DOCUMENT TEXT —
======

Published: 13 January 2014



Patients on anti-tuberculosis treatment may develop acute kidney injury (AKI), but little is known about the renal outcome and prognostic factors, especially in an aging population. This study aimed to calculate the incidence of AKI due to anti-TB drugs and analyze the outcomes and predictors of renal recovery.


From 2006 to 2010, patients on anti-TB treatment were identified and their medical records reviewed. Acute kidney injury was defined according to the criteria established by the AKI Network, while renal recovery was defined as a return of serum creatinine to baseline. Predictors of renal recovery were identified by Cox regression analysis.

======

AVAILABLE DATA —
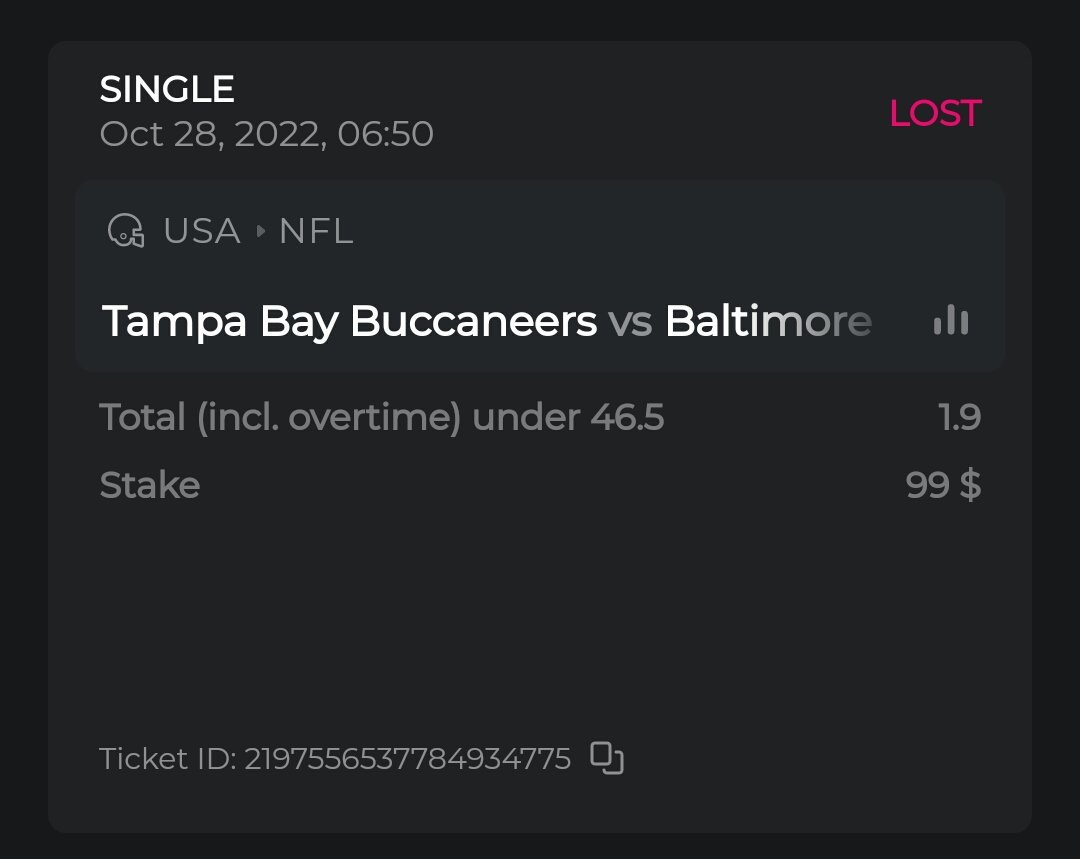
Task: Copy the ticket ID with copy icon
Action: point(607,758)
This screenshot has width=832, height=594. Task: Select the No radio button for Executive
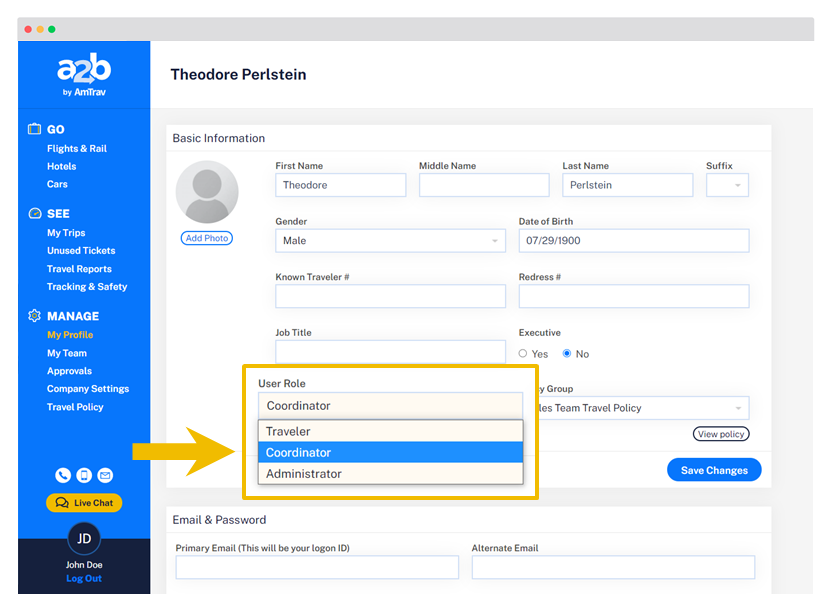pos(567,354)
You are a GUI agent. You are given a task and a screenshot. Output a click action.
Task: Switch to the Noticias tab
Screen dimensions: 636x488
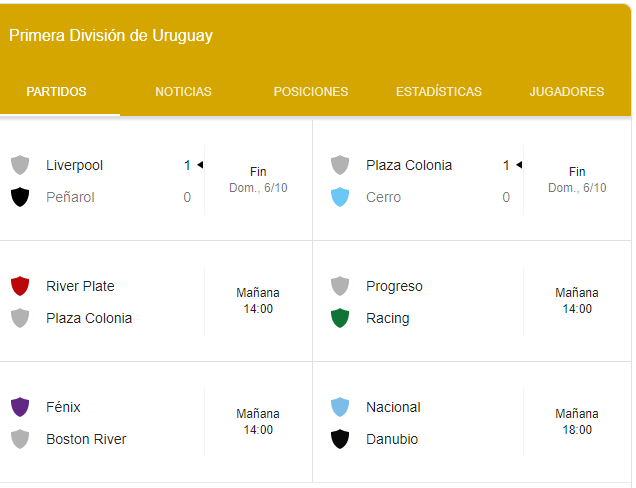(183, 92)
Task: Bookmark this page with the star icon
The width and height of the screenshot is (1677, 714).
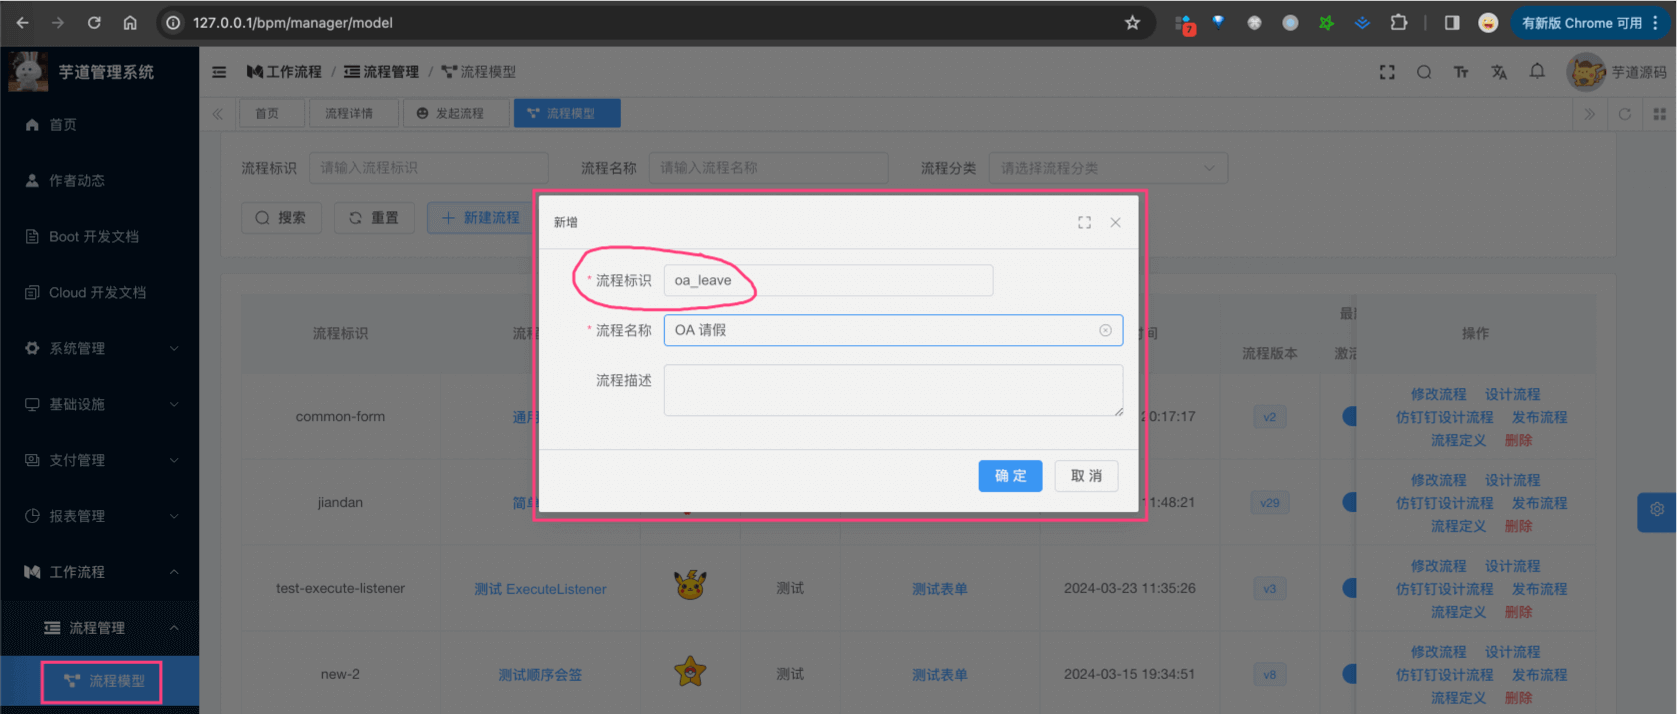Action: 1132,22
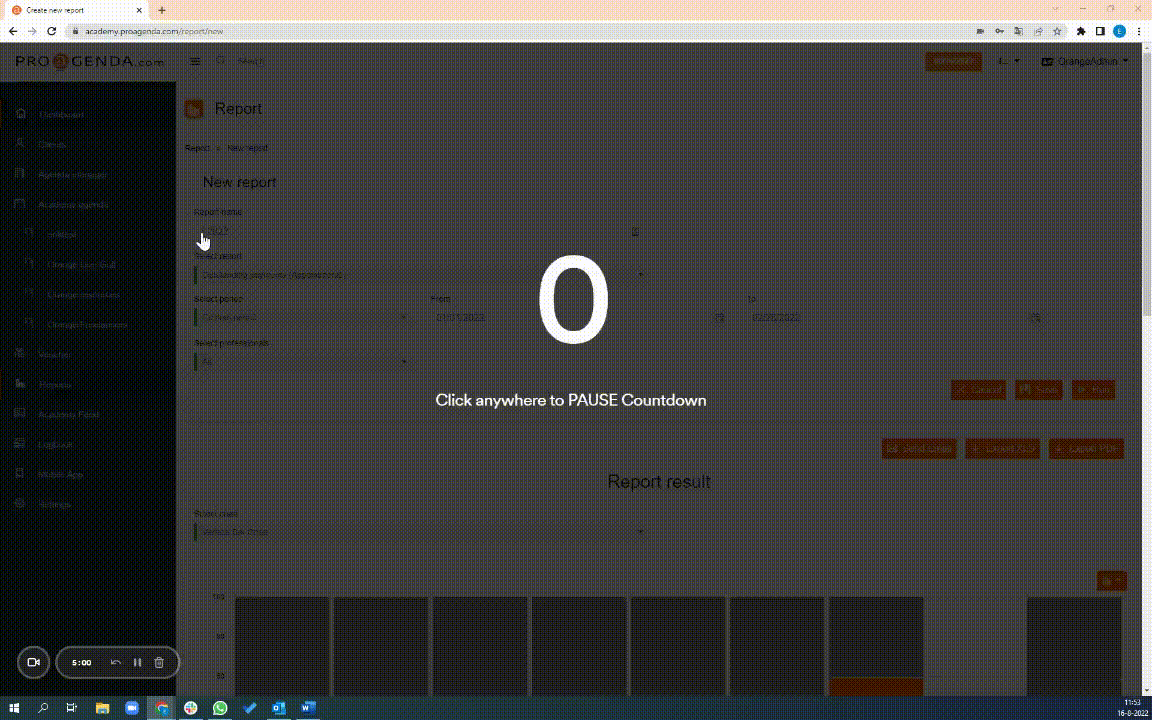Reload the page in Chrome

52,31
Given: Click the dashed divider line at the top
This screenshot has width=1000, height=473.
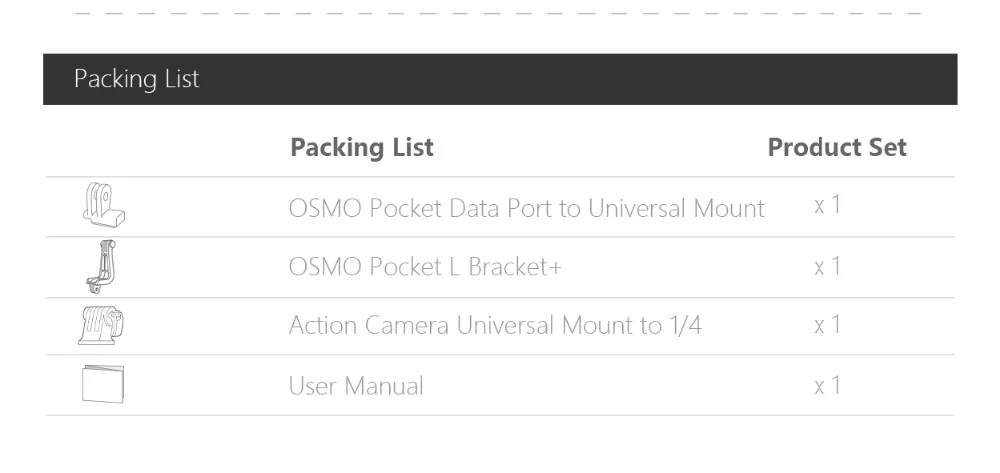Looking at the screenshot, I should (500, 14).
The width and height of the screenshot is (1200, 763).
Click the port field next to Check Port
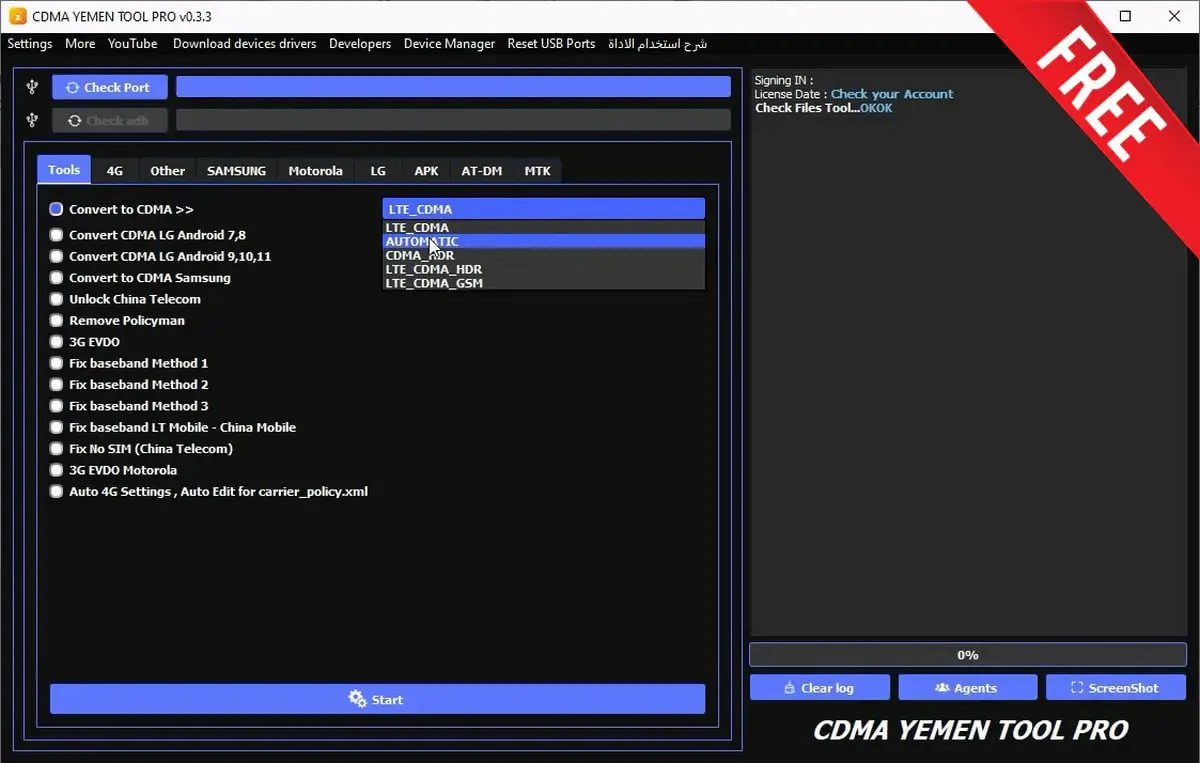453,87
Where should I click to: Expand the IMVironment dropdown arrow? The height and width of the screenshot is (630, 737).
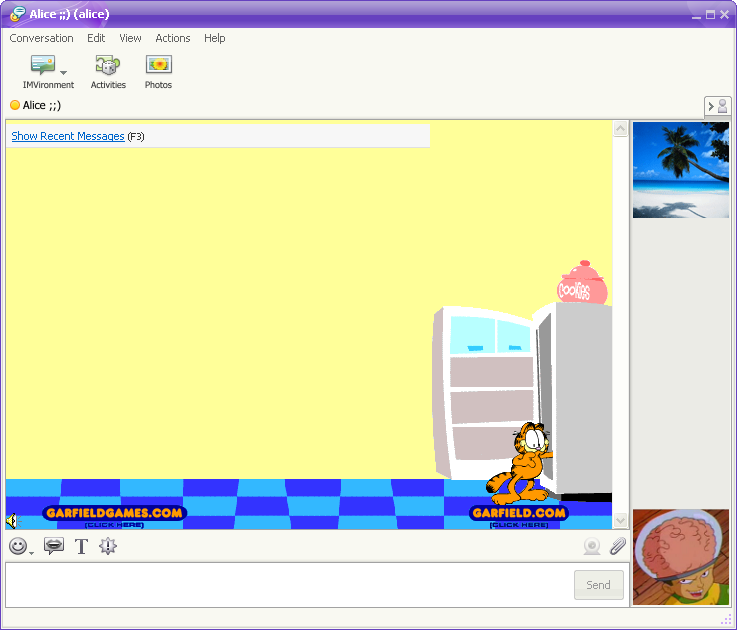click(x=64, y=73)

======

USING THE INFORMATION —
1. Based on the abstract on kidney injury during tuberculosis treatment, answer yes or no to each statement and quote the words that decide it. (a) The patients studied were identified from 2006 to 2010. (b) Renal recovery meant serum creatinine returning to baseline. (c) Predictors of renal recovery were found by logistic regression.
2. Carry on the abstract about kidney injury during tuberculosis treatment from its last sentence.
The entries were taken from a different source than the text.

WRITTEN ANSWERS —
1.
(a) Yes: "From 2006 to 2010, patients on anti-TB treatment were identified"
(b) Yes: "renal recovery was defined as a return of serum creatinine to baseline"
(c) No: "Predictors of renal recovery were identified by Cox regression analysis."

2.
Ninety-nine out of 1394 (7.1%) patients on anti-TB treatment had AKI. Their median age was 68 years and there was male predominance. Sixty (61%) developed AKI within two months of anti-TB treatment, including 11 (11%) with a prior history of rifampin exposure. Thirty (30%) had co-morbid chronic kidney disease or end-stage renal disease. The median time of renal recovery was 39.6 days (range, 1–180 days). Factors predicting renal recovery were the presence of fever, rash, and gastro-intestinal disturbance at the onset of AKI. Sixty-two of the 71 (87%) patients who recovered from AKI had successful re-introduction or continuation of rifampin.


Renal function impairment is not a rare complication during anti-TB treatment in an elderly population. The presence of fever and rash may be associated with renal recovery. Rifampin can still be used in most patients who recover from AKI.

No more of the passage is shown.